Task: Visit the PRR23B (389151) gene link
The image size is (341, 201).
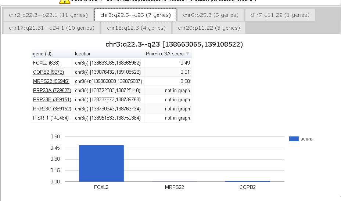Action: click(x=52, y=100)
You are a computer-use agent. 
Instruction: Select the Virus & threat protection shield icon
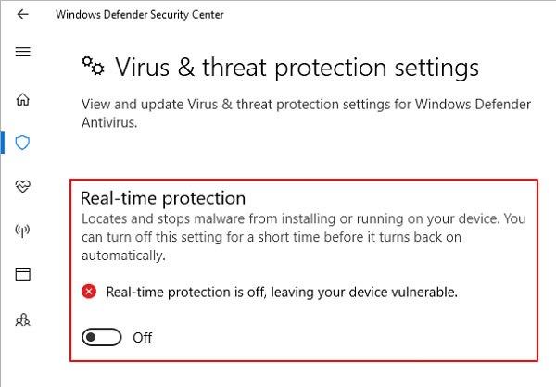click(22, 143)
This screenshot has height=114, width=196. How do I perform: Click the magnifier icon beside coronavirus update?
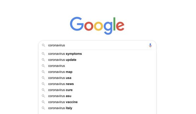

○ ○ ○ ○ ○ ○ ○

> **WORK TO COMPLETE**: Your copy must hold exactly the lines from the one with "You are a computer-use agent." to the end of the records above, both included, and no pictures.

> **RESPONSE BOX**:
You are a computer-use agent. 
Instruction: Select the Virus & threat protection shield icon
click(22, 143)
This screenshot has height=114, width=196. How do I perform: Click the magnifier icon beside coronavirus update?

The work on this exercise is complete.